From: Amyloid β oligomers elicit mitochondrial transport defects and fragmentation in a time-dependent and pathway-specific manner

Fig. 1

Selective inhibition of fast transport of mitochondria by Aβ oligomers. a Western blotting (WB, upper panel) and silver staining (SS, lower panel) showing the presence of Aβ monomers (1) and small Aβ oligomers, including dimmers (2), trimmers (3), and tetramers (4) in our Aβ oligomeric preparation (Aβ–O) from synthetic Aβ1-42. b Representative images showing hippocampal neurons with their late endosomes/lysosomes (endo/lysosomes; upper panels) and mitochondria (lower panels) labeled by LysoTracker and MitoTracker (left panels), as well as their movement tracings generated from 5 min time-lapse sequences before (middle panels) and after (right panels) 2 h exposure to 1 μM Aβ–O. Scale bar: 10 μm. c Quantitative analysis showing the dose- and exposure time-dependent Aβ–O effects on the fast transport of mitochondria and endo/lysosomes.

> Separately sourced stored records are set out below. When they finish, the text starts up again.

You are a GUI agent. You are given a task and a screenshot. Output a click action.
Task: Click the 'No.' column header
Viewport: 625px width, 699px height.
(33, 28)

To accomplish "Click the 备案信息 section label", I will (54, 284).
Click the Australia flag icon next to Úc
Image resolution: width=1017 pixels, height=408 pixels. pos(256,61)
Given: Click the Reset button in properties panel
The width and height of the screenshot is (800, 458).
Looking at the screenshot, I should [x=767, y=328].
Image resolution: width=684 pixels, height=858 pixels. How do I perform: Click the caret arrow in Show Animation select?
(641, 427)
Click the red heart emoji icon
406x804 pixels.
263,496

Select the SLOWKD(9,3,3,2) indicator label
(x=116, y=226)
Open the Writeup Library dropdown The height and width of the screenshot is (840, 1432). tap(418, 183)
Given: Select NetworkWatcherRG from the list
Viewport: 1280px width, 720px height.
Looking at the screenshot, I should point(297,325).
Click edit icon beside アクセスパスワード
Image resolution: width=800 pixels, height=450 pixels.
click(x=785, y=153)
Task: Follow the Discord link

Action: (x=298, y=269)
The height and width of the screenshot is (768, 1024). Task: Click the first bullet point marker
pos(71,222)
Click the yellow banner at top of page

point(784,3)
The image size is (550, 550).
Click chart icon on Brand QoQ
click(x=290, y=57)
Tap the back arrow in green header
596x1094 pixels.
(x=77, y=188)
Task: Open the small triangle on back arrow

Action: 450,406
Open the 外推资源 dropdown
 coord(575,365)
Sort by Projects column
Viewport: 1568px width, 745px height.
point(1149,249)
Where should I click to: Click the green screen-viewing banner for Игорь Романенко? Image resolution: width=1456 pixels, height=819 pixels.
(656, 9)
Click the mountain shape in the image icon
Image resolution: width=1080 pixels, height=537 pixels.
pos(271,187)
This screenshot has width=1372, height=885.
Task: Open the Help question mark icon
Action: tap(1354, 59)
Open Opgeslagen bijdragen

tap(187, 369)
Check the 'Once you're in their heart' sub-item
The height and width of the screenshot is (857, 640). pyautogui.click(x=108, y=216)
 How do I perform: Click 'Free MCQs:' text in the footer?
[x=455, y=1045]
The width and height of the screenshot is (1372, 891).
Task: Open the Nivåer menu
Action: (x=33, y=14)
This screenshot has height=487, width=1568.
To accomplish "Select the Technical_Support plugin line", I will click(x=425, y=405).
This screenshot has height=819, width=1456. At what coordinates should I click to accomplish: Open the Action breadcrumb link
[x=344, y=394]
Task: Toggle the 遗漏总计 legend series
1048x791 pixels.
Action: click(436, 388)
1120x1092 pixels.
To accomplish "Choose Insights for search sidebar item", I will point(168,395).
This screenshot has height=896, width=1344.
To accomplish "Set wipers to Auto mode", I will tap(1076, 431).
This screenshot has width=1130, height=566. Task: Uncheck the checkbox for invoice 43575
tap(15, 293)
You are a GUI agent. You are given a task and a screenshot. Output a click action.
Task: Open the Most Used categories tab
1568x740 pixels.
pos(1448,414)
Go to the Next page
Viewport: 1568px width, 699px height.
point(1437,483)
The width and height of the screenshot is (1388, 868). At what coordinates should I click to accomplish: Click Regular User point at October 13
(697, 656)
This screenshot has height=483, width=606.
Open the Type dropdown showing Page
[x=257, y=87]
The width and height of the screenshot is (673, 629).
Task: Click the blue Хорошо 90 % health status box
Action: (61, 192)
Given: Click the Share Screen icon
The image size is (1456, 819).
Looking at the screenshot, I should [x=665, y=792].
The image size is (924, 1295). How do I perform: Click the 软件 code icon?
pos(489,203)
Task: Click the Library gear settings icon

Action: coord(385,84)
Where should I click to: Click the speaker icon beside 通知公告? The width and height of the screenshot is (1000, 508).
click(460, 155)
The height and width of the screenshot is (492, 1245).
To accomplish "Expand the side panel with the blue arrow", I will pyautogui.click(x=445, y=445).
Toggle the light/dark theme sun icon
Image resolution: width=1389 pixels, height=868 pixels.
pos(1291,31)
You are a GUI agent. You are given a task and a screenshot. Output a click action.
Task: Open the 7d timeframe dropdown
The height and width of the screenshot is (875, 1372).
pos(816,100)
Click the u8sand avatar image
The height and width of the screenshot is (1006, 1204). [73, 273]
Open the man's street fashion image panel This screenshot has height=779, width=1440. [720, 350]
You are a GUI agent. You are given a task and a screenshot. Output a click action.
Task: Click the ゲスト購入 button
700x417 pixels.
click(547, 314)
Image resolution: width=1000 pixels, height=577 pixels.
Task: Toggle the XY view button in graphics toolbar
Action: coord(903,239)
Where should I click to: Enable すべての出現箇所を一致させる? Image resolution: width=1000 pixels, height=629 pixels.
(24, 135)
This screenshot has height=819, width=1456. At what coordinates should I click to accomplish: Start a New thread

Aβ42-1 was the negative control. All the data were normalized to the number of moving organelles in the 5-min time-lapse sequence before different treatments (see Methods). Each condition was repeated at least three times from different rounds of cultures and was averaged from 10 -20 cells. Error bars indicate the standard deviation (SD). *p < 0.05 and **p < 0.005 in comparison to the corresponding control (Student’s t-test). d Representative images (left) and kymographs (middle) showing the movement of mitochondria before and after Aβ oligomers 1 μM 2 h treatment. The kymographs are produced using the segmented lines labeled on the left images. Averaged transport speeds of mitochondria after different treatments are shown in the bar graph on the right. Data are from three dishes containing around total 60–150 moving mitochondria. Error bars indicate the standard error of the mean (SEM). **p < 0.005 when compared to the respective control period (Student’s t-test)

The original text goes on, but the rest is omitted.